1.The description of the first respondent be amended to read ‘Minister for Immigration and Citizenship’.

2.The appeal be dismissed.

3.The appellant pay the first respondent’s costs of the appeal. 

Note:    Settlement and entry of orders is dealt with in Order 36 of the Federal Court Rules.


IN THE FEDERAL COURT OF AUSTRALIA

VICTORIA DISTRICT REGISTRY

VID 137 OF 2007

ON APPEAL FROM THE FEDERAL MAGISTRATES COURT OF AUSTRALIA

BETWEEN:

MZWYM
Appellant

AND:

MINISTER FOR IMMIGRATION AND CITIZENSHIP
First Respondent

REFUGEE REVIEW TRIBUNAL
Second Respondent

JUDGE:

NICHOLSON J

DATE:

10 JULY 2007

PLACE:

MELBOURNE

REASONS FOR JUDGMENT

  1. This is an appeal from a judgment of a Federal Magistrate (McInnis FM) dated 30 January 2007 dismissing an application for judicial review of a decision of the Refugee Review Tribunal (the Tribunal) dated 19 April 2006.  On 16 February 2005 the Tribunal had affirmed a decision of a delegate of the first respondent made on 24 June 2004 refusing to grant a protection (class XA) visa to the appellant under the provisions of the Migration Act 1958 (Cth) (the Act). However, it had not provided the appellant with an invitation to comment on these inconsistencies as required by s 424A of the Act. On 6 December 2005 the Federal Magistrates Court made orders remitting the matter to the Tribunal for reconsideration.
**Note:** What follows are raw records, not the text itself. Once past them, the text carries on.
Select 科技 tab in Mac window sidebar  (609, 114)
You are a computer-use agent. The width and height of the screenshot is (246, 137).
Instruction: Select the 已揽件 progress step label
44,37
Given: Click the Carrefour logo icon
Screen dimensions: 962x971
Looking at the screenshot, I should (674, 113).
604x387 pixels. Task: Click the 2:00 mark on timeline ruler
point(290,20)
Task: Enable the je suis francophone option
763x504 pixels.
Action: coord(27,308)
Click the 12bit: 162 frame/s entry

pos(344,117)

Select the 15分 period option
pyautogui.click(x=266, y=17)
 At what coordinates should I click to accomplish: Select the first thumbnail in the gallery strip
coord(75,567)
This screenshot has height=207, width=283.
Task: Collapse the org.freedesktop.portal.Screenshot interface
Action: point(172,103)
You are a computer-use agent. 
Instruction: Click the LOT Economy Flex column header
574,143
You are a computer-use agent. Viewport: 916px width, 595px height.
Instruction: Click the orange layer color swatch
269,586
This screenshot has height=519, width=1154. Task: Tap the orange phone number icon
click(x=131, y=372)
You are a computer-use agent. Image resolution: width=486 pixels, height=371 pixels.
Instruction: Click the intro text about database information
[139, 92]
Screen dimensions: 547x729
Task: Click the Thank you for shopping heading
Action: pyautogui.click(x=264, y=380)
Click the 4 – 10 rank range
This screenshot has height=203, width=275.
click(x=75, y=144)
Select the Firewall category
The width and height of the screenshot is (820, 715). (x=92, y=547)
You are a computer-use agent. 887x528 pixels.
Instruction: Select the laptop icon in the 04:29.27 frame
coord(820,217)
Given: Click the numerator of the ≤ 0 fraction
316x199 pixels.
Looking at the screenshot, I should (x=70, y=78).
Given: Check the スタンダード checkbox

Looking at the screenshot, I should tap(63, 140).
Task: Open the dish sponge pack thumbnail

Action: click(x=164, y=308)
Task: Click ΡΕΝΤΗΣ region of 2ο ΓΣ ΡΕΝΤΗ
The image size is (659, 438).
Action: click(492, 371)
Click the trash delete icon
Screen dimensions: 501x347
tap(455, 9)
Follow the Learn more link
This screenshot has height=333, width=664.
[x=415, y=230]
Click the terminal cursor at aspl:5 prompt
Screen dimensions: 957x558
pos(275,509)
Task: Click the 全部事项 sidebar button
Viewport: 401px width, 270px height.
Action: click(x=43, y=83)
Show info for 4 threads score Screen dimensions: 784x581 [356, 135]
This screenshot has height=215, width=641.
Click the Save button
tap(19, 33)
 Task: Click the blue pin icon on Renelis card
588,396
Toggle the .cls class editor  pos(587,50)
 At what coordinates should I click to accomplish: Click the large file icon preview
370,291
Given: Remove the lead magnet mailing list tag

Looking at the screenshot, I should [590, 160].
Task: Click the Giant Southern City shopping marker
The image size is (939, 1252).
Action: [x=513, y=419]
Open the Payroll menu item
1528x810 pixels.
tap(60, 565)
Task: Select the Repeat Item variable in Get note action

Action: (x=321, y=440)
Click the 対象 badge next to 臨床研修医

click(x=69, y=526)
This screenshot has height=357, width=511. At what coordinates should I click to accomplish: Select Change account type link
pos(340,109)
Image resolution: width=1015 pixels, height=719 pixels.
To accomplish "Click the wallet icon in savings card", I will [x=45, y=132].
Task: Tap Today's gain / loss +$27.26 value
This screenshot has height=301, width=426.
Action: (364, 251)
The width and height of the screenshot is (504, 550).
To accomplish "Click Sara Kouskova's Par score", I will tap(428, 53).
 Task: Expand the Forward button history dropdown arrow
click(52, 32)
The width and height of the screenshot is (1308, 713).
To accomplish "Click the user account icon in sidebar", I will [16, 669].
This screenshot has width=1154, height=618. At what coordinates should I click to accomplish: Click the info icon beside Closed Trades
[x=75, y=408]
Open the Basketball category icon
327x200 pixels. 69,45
The result was the further decision of the Tribunal, differently constituted, dated 19 April 2006.

  2. On 6 June 2006 the appellant applied to the Federal Magistrates Court for review of this second Tribunal decision. 

  3. At the hearing of the appeal from that judgment this Court granted leave for the filing of an amended notice of appeal.

    Appellant’s claims

  4. The appellant accepts the following paragraphs of the respondent’s submissions setting out the nature of the appellant’s claim:

    The appellant claimed to have a well-founded fear of persecution by reason of her race and religious beliefs.  The appellant, by further material filed with the Tribunal, also claimed to have a well-founded fear of persecution by reason of her membership of a particular social group.

  5. The appellant’s claims, as stated in her protection visa application may be summarised as follows:

    1.whilst in Kuala Lumpur, the appellant was in a relationship with a Muslim man;

    2.her partner wished to marry her and was willing to convert and have a traditional Hindu marriage;

    3.her employer learned of their intentions and reported the matter to the police and religious officials;

    4.on 2 March 2004, the couple were arrested at their place of employment by the police and taken to a police station.  Her partner was assaulted in front of her, directed to end their relationship and to slap her and spit on her;

    5.she was detained in prison for two days and released on payment of a bribe;

    6.she lost her job and her relationship with her partner ended by reason of her religion;

    7.after being released, religious officials made frequent visits to her home and made her life unbearable.  She was threatened with being charged unless she became a Muslim; and

    8.she was fearful that if she returned to Malaysia she would be harassed by the police and religious authorities and possibly charged for attempted conversion of a Muslim.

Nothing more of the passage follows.